Dans Les Dangers de notre alimentation – Dérives et conséquences du système agroalimentaire sur nos vies (Payot, mars 2025), Karine Jacquemart signe un essai d’intervention qui articule enquêtes, réflexions systémiques et plaidoyer citoyen. Directrice de Foodwatch France, ONG spécialisée dans la défense des consommateurs, elle met au jour les dérives d’un modèle alimentaire industrialisé qui génère à la fois inégalités, maladies chroniques, pollutions durables et perte de sens. Loin de se contenter d’un réquisitoire contre la « malbouffe », Karine Jacquemart interroge la racine politique du problème : un système verrouillé par des intérêts privés qui ont capté l’appareil normatif et dépossédé les citoyens de leur pouvoir de décision. En découle un régime alimentaire imposé, peu transparent, souvent toxique, et socialement inégalitaire.
« Aujourd’hui, trois ou quatre multinationales contrôlent toute la chaîne de production de ce que vous mangez : des semences aux supermarchés. Elles dictent aux agriculteurs quoi planter, aux distributeurs quoi vendre, et à l’État quoi réguler ou ne pas réguler. Résultat : une poignée de groupes privés décident pour nous, sans débat public, des produits que nous avalons chaque jour. Ce n’est pas seulement une confiscation de choix : c’est une dépossession démocratique. En matière alimentaire, les citoyens ne votent plus qu’avec leur carte bancaire – et encore, à condition d’en avoir les moyens. »
Karine Jacquemart démontre que l’alimentation n’est plus seulement une affaire de nutrition ou de plaisir, mais un champ de luttes politiques où s’affrontent les logiques du profit, de la santé publique et de la justice sociale. Elle reprend ici une intuition déjà présente chez Vandana Shiva ou Raj Patel : qui contrôle la nourriture contrôle les peuples.

Karine Jacquemart parle d’une double peine : exposition à des produits dégradés, et perte de contrôle sur leur choix. Les consommateurs, notamment les plus précaires, sont les premières victimes d’un modèle où les produits transformés sont les plus accessibles, et où les étiquettes sont devenues des outils de confusion plus que d’information. L’ouvrage documente ainsi des cas de fraude, de lobbying, de réglementations ajournées sous pression industrielle.

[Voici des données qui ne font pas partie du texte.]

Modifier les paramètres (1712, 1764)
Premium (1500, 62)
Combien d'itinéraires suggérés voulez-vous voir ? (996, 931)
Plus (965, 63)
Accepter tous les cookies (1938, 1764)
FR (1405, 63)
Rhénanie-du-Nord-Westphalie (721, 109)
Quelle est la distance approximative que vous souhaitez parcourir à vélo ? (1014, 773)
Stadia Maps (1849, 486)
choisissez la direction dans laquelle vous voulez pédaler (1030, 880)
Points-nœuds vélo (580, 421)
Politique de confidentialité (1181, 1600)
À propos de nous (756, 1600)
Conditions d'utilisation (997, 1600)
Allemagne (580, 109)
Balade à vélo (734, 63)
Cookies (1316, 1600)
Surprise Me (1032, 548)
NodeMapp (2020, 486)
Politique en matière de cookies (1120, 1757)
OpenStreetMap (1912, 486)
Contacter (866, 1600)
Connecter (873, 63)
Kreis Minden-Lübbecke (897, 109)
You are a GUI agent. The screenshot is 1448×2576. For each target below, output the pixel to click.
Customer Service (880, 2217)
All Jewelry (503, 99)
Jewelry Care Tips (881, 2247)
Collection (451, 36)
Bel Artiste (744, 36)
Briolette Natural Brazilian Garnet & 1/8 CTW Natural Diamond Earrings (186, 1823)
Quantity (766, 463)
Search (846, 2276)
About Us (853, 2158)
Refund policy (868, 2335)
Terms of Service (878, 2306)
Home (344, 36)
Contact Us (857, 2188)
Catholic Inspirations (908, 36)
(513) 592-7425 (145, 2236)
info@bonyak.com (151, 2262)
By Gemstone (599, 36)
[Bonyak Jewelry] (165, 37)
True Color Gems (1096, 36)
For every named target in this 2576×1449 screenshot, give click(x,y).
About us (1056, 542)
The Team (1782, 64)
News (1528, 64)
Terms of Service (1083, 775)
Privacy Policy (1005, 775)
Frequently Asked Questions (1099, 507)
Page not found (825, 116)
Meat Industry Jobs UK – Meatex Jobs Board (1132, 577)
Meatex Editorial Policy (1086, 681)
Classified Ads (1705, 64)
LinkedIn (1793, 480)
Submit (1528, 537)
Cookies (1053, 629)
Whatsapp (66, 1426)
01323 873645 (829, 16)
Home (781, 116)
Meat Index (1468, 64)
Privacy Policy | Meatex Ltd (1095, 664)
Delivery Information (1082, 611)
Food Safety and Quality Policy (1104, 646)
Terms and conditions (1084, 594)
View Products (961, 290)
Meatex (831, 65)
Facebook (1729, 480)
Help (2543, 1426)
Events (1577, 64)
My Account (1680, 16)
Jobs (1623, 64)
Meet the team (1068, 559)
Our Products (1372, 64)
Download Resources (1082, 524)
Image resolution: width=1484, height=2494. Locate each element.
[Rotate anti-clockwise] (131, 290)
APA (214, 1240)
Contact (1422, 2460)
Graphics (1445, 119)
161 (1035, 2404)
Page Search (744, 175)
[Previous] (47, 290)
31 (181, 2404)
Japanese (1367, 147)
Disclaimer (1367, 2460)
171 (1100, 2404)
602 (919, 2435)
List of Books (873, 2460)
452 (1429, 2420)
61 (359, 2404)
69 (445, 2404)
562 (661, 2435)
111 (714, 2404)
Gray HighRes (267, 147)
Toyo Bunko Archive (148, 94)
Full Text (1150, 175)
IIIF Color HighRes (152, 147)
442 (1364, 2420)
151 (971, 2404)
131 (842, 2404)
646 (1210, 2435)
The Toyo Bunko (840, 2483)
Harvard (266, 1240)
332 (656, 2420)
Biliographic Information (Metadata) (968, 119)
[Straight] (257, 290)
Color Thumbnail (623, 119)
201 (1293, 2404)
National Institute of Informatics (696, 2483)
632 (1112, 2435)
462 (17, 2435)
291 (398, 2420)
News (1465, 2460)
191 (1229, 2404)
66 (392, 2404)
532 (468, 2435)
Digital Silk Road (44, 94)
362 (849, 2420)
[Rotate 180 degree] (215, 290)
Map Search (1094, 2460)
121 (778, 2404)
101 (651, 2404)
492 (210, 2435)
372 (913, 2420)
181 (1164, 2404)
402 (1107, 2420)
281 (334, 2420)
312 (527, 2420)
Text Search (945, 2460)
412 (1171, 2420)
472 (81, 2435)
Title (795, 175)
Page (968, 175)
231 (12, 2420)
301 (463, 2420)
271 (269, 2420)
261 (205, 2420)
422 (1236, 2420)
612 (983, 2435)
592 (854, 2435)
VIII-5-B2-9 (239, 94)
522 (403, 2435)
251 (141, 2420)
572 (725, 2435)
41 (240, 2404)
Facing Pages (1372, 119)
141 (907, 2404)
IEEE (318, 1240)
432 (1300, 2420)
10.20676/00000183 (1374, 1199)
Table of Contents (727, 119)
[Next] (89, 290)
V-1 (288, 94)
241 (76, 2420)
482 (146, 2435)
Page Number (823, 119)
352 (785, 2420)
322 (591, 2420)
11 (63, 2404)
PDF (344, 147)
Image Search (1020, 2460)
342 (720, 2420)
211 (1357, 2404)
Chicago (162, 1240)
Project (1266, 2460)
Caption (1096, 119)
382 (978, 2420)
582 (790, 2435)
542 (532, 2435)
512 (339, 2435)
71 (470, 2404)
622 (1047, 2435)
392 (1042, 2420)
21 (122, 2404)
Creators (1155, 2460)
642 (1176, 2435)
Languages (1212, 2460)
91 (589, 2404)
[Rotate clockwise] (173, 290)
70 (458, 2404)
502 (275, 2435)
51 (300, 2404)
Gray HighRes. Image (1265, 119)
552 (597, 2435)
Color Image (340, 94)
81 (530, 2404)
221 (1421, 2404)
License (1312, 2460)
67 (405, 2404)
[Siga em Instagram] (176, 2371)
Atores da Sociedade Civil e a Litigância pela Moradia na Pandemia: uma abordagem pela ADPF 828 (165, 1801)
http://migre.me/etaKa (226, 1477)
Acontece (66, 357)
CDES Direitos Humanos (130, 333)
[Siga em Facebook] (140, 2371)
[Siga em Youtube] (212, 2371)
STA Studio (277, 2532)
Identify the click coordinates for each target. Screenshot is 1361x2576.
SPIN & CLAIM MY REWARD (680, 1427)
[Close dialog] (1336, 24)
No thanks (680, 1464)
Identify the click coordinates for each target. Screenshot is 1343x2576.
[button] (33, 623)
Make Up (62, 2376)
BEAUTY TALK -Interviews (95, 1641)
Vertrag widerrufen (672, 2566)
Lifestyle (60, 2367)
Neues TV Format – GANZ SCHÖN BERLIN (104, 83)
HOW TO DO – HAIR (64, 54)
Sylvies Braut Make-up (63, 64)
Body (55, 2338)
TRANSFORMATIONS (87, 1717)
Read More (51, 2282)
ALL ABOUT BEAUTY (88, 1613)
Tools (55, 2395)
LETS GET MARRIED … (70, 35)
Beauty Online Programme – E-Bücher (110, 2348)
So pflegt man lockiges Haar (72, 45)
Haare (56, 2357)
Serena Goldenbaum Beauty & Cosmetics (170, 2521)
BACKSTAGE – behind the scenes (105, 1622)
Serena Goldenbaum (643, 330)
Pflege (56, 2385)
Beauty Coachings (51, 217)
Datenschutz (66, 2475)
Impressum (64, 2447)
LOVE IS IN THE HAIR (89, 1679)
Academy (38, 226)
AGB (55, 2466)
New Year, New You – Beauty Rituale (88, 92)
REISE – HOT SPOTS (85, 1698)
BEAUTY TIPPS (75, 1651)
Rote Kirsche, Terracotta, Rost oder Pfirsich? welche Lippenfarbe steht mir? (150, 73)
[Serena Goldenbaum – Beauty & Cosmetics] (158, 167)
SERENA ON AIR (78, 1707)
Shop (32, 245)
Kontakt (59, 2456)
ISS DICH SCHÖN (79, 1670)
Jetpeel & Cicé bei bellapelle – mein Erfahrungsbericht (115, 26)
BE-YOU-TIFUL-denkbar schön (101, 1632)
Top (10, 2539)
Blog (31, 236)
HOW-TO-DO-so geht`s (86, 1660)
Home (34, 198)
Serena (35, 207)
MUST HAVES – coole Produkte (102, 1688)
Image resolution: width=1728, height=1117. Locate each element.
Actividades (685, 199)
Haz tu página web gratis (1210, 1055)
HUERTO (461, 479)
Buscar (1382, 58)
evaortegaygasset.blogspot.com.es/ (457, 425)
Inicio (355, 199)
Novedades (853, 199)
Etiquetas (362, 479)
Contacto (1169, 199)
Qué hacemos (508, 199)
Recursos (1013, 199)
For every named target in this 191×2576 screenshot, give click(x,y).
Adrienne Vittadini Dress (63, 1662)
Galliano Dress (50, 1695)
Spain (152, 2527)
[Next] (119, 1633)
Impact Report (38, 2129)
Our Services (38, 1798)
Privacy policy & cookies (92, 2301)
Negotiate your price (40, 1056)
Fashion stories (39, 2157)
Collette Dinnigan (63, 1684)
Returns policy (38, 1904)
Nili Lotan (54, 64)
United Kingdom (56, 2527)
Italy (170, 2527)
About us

« On nous répète que nous sommes responsables de ce que nous mangeons, mais comment l’être quand les informations nutritionnelles sont camouflées, les additifs non testés, les scandales minimisés ? Depuis vingt ans, l’industrie agroalimentaire construit une malbouffe premiumisée : des produits beaux, colorés, attractifs, qui flattent les sens tout en détraquant les corps. Les données épidémiologiques sont sans appel : diabète de type 2, obésité infantile, cancers digestifs, tout cela progresse silencieusement, en miroir du progrès de l’ultra-transformation. Il y a derrière cette épidémie lente une responsabilité politique que personne n’assume. »
Fil rouge du livre : la critique de la responsabilisation individuelle dans un système qui organise sciemment l’opacité et l’addiction alimentaire. Karine Jacquemart pointe ici la manière dont les choix sont biaisés par la publicité, le packaging, la désinformation, mais aussi par la précarité économique. L’industrie ne vend pas seulement des produits : elle façonne les corps et les comportements.
Le dernier tiers de l’ouvrage s’ouvre sur une série de propositions : réformer la PAC, interdire certains additifs, renforcer la régulation des lobbys, soutenir les circuits courts, mais aussi initier un véritable plan national d’éducation à l’alimentation. Pour Karine Jacquemart, il ne s’agit pas seulement de dénoncer, mais de reconstruire : « Notre avenir alimentaire ne peut pas se jouer dans les conseils d’administration de Nestlé ou de Carrefour. Il doit redevenir l’affaire des citoyens. »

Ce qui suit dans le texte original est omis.